Fetching 1 files: 100%|██████████| 1/1 [00:00<00:00, 398.85it/s]

✅ Model weights downloaded successfully!





## Step 3: Set Up Configuration

We need to load the configuration file that contains all the model and data parameters. Make sure you have a `config.yaml` file in your current directory.


In [3]:
# Configuration paths - modify these if your files are in different locations
config_path = "./config.yaml"
checkpoint_path = "./assets/solar_flare_weights.pth"
output_dir = "./inference_results"

# Set global seed for reproducibility
set_global_seed(42)

# Load configuration
print("📋 Loading configuration...")
try:
    config = yaml.safe_load(open(config_path, "r"))
    config["data"]["scalers"] = yaml.safe_load(open(config["data"]["scalers_path"], "r"))
    print("✅ Configuration loaded successfully!")
except FileNotFoundError as e:
    print(f"❌ Error: {e}")
    print("Make sure config.yaml exists in your current directory")
    raise

# Set data type (float precision)
if config["dtype"] == "float16":
    config["dtype"] = torch.float16
elif config["dtype"] == "bfloat16":
    config["dtype"] = torch.bfloat16
elif config["dtype"] == "float32":
    config["dtype"] = torch.float32
else:
    raise NotImplementedError("Please choose from [float16,bfloat16,float32]")

print(f"Model type: {config['model']['model_type']}")
print(f"Data precision: {config['dtype']}")


📋 Loading configuration...
✅ Configuration loaded successfully!
Model type: spectformer
Data precision: torch.float32


## Step 4: Set Up Device (GPU/CPU)

Let's determine whether to use GPU or CPU for inference.

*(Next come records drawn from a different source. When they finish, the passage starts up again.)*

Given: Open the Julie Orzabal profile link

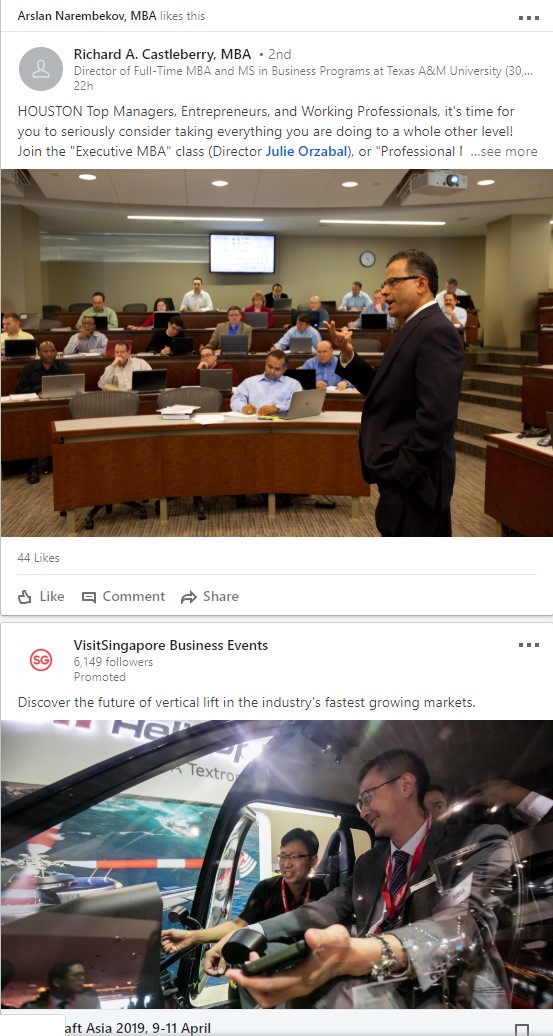Looking at the screenshot, I should point(306,151).
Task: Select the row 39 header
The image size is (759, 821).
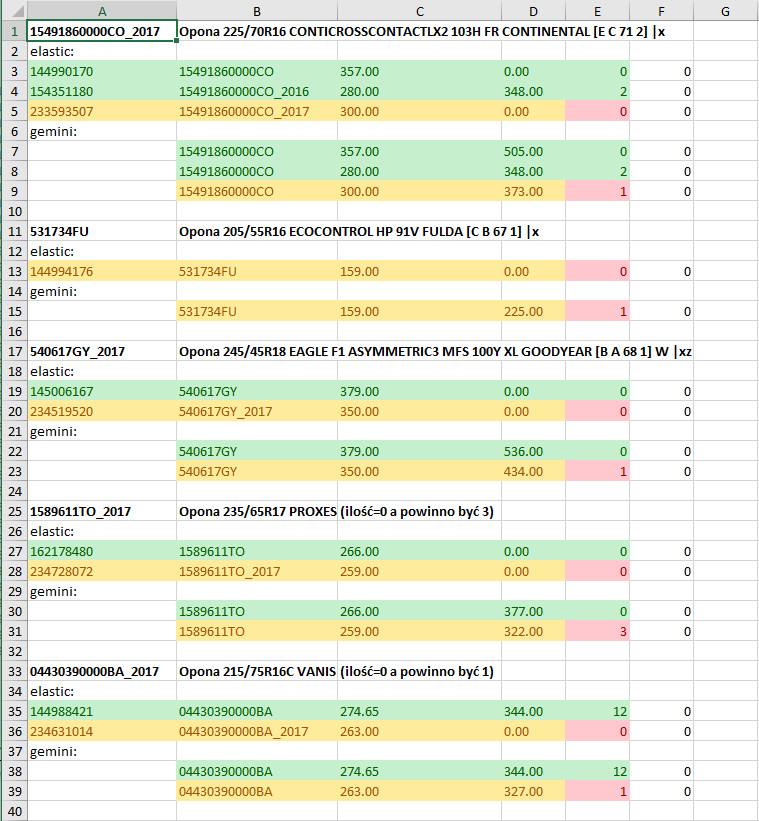Action: tap(13, 792)
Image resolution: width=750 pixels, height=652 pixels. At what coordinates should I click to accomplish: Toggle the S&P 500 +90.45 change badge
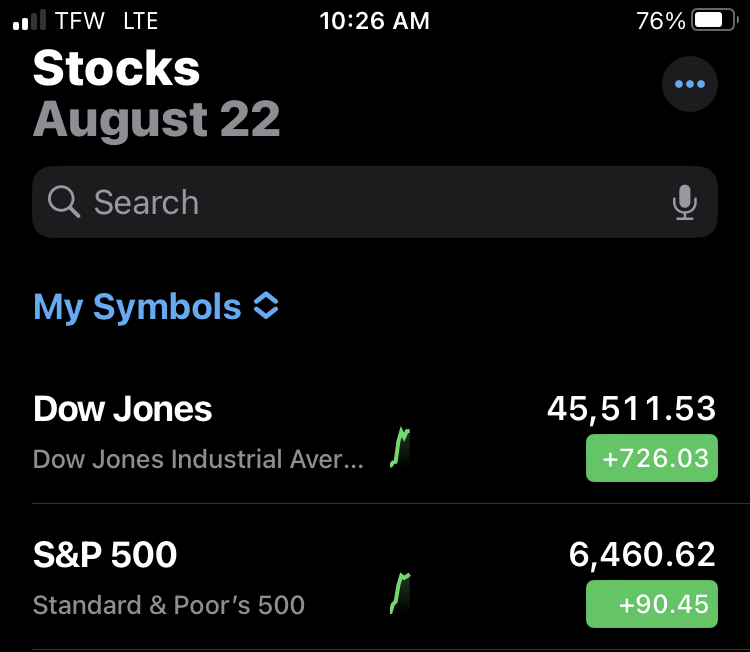point(651,604)
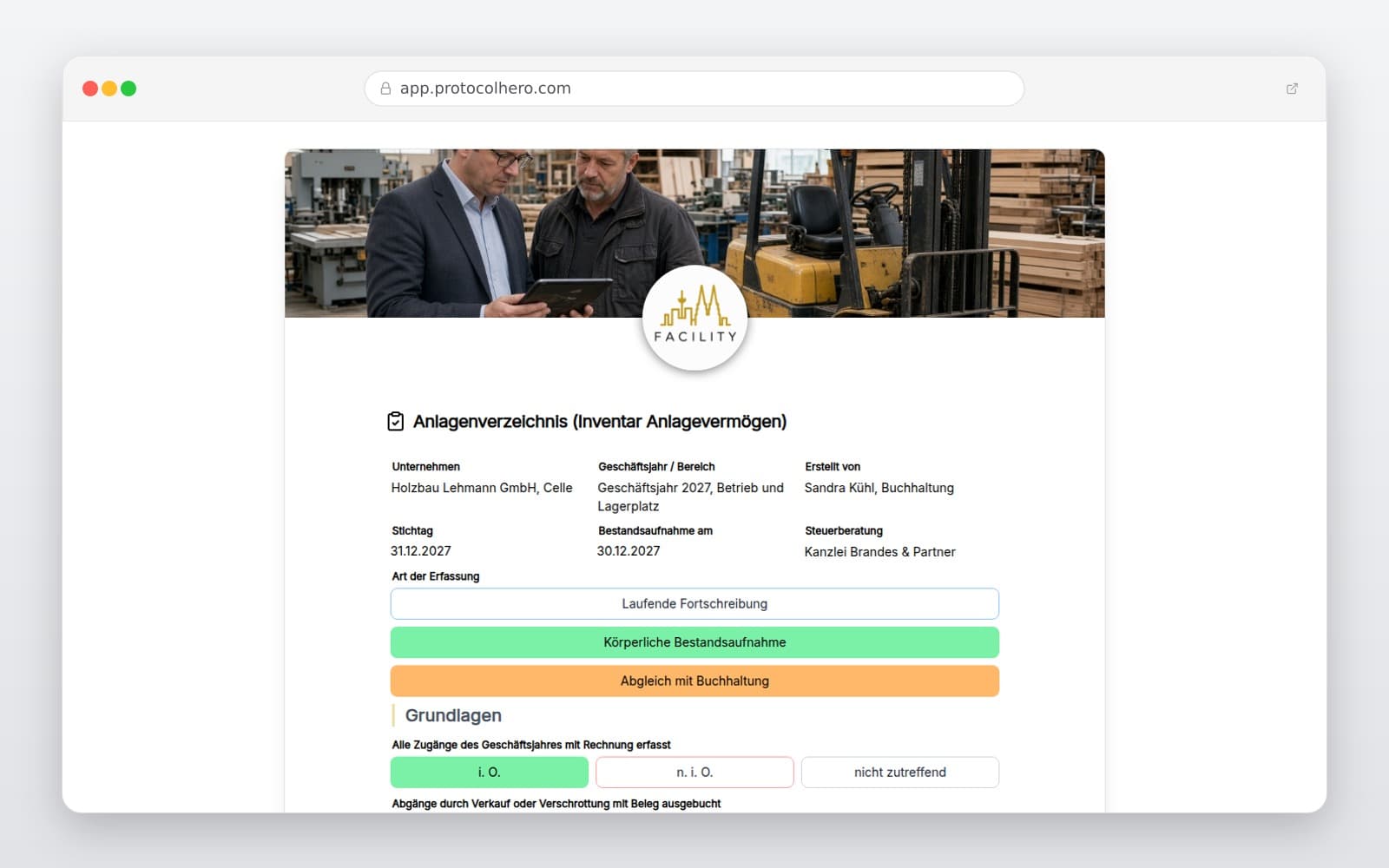Click the clipboard checklist icon beside title
This screenshot has width=1389, height=868.
pyautogui.click(x=395, y=421)
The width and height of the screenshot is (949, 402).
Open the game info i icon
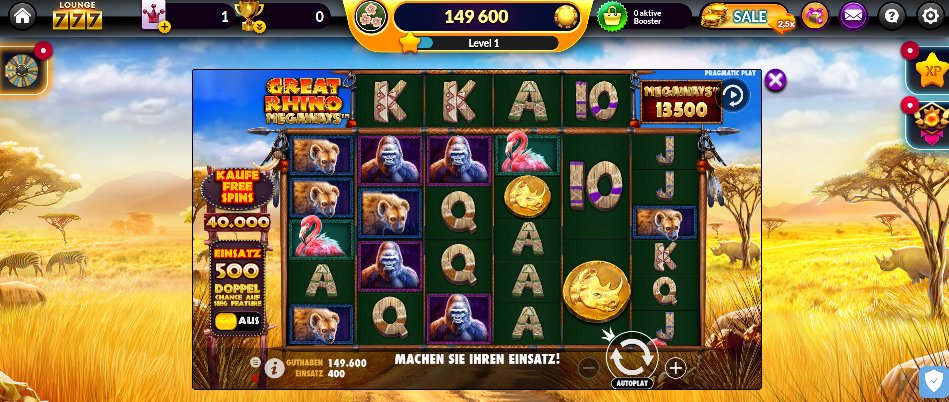(x=274, y=367)
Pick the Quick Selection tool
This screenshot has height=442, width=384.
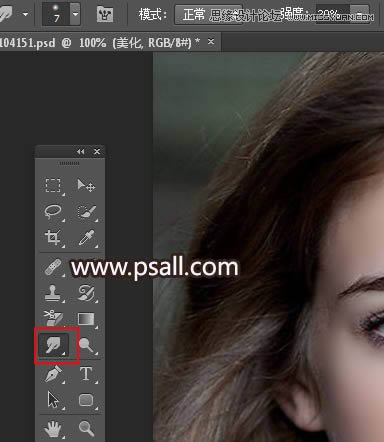point(87,212)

GPU is much faster if available!


In [4]:
# Set device - automatically use GPU if available, otherwise CPU
if torch.cuda.is_available():
    device = torch.device("cuda")
    print(f"🚀 Using GPU: {torch.cuda.get_device_name()}")
    print(f"GPU Memory: {torch.cuda.get_device_properties(0).total_memory / 1e9:.1f} GB")
else:
    device = torch.device("cpu")
    print("🐌 Using CPU (this will be slower)")
    print("💡 Tip: Consider using a machine with GPU for faster inference")


🚀 Using GPU: NVIDIA H100 80GB HBM3
GPU Memory: 85.0 GB


## Step 5: Run Solar Flare Forecasting (Easy Method)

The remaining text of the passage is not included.